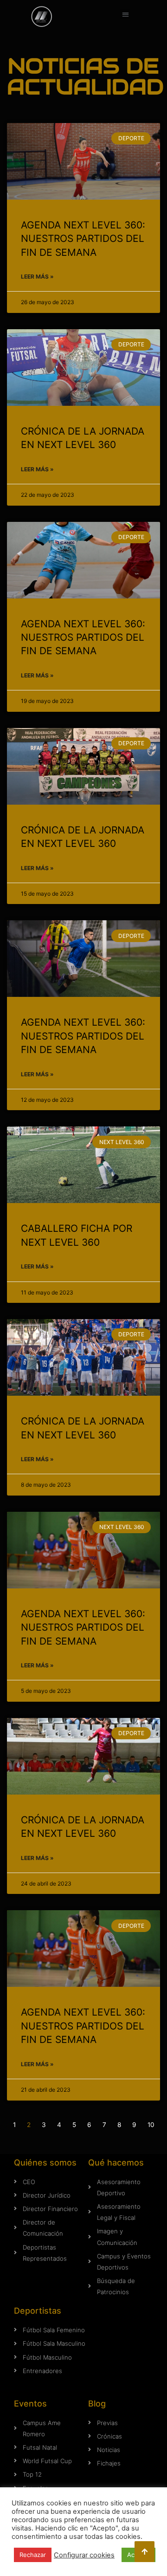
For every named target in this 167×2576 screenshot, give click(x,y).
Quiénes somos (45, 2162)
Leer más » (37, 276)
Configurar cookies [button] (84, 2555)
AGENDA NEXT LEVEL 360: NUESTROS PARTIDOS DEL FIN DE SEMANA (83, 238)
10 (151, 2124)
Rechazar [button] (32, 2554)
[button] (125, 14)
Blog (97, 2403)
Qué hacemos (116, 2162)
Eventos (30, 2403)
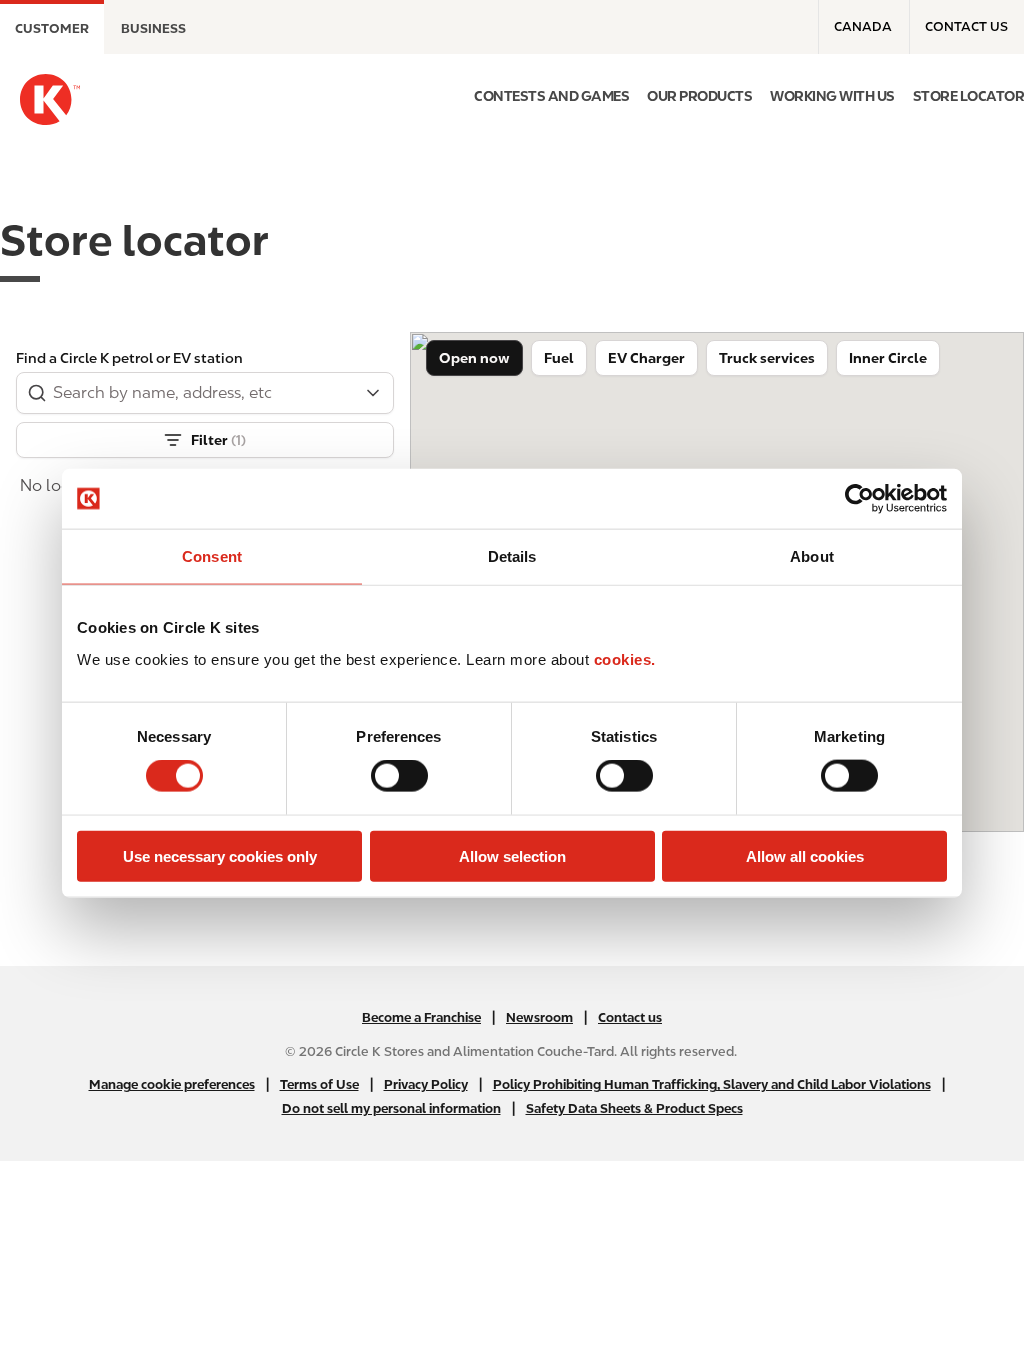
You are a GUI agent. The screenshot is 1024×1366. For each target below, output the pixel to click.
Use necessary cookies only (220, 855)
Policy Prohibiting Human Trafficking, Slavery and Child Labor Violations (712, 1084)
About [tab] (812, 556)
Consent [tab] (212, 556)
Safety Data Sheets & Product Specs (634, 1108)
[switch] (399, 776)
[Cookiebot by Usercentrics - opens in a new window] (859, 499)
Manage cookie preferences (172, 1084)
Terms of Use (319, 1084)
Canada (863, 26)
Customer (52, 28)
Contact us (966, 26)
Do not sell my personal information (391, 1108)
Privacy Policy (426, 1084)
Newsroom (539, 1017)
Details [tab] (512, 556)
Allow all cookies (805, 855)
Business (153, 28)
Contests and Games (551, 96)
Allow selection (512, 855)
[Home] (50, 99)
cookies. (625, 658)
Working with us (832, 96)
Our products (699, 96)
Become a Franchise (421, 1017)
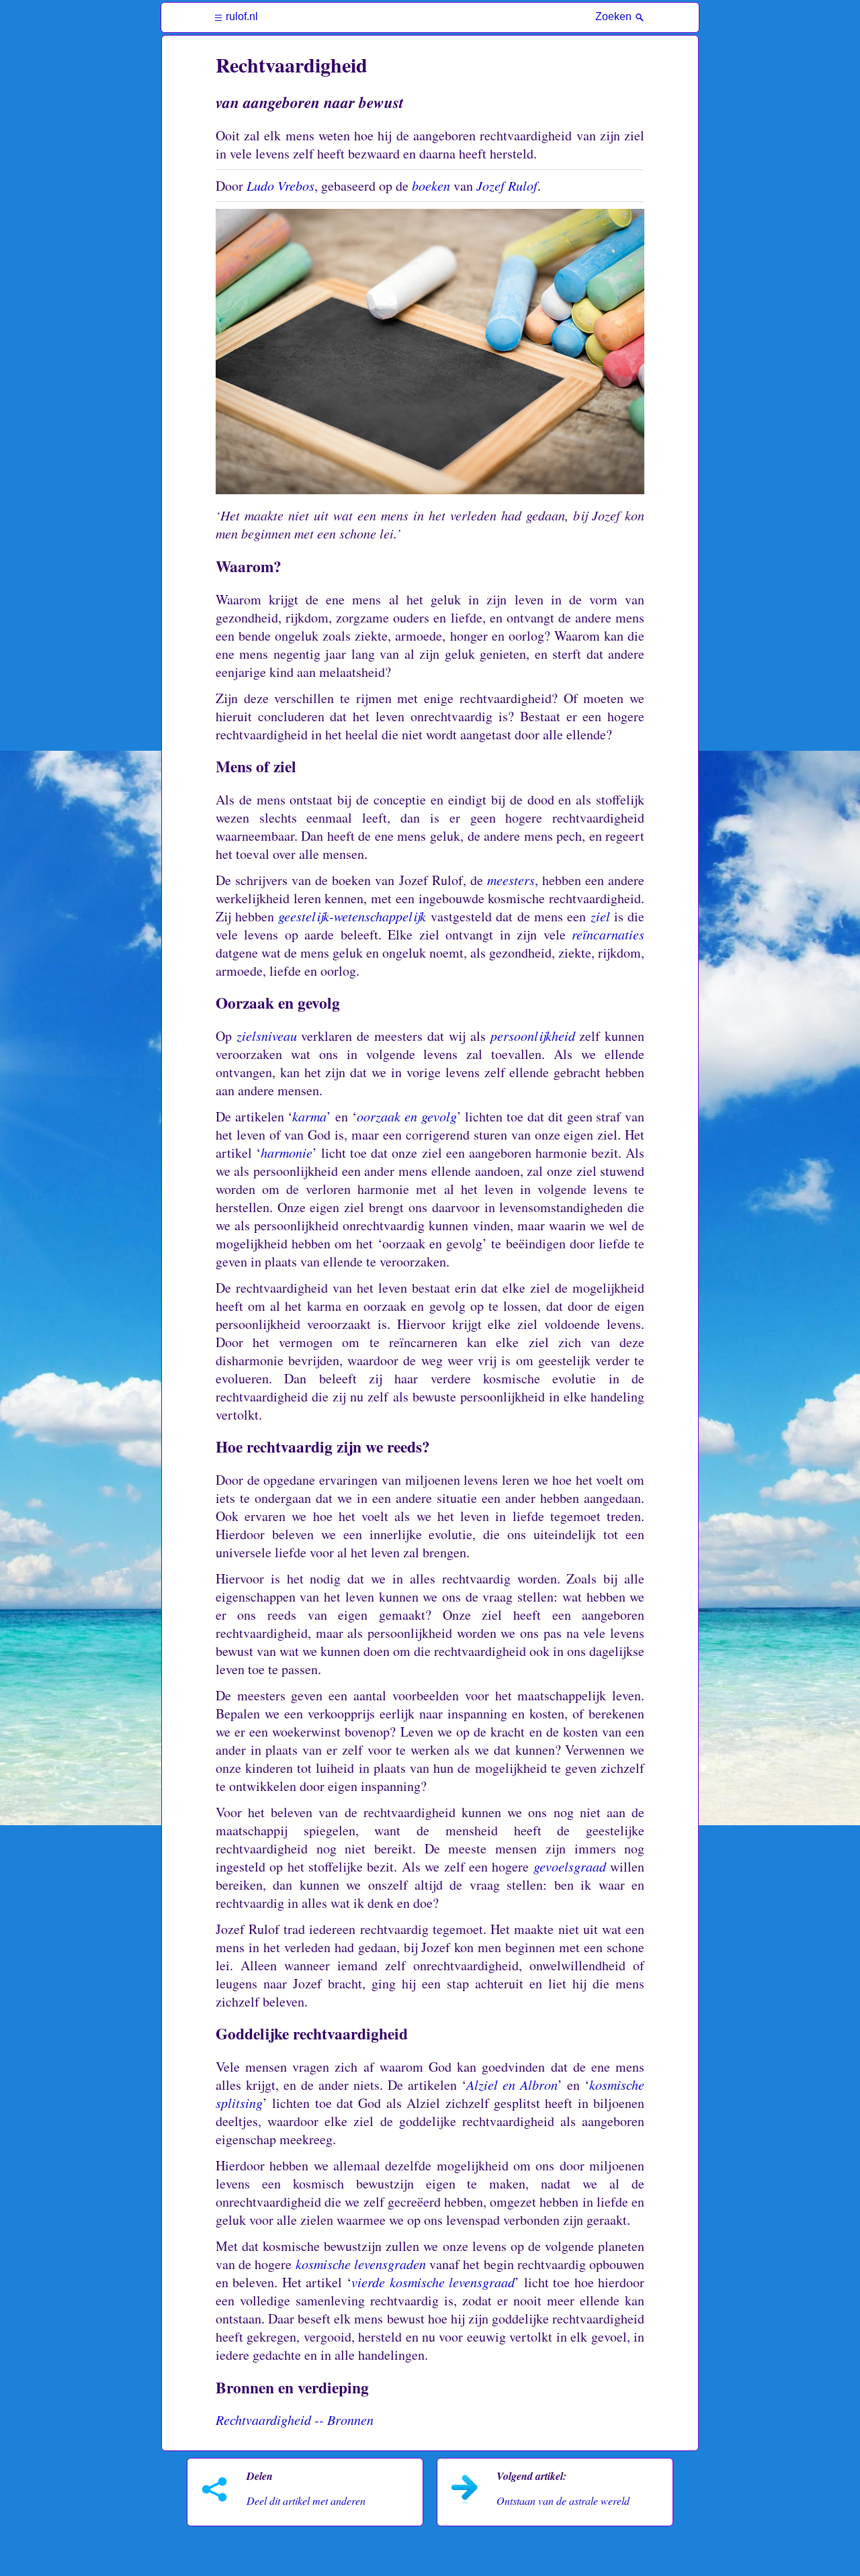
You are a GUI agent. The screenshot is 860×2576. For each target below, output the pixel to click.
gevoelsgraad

__________________________________________________

Write out exactly the lines of the material above, starting with the first and finishing with the line that contains "Qué hacemos (116, 2162)", without pictures.

Answer to the exercise ::
For every named target in this 167×2576 screenshot, give click(x,y).
Quiénes somos (45, 2162)
Leer más » (37, 276)
Configurar cookies [button] (84, 2555)
AGENDA NEXT LEVEL 360: NUESTROS PARTIDOS DEL FIN DE SEMANA (83, 238)
10 (151, 2124)
Rechazar [button] (32, 2554)
[button] (125, 14)
Blog (97, 2403)
Qué hacemos (116, 2162)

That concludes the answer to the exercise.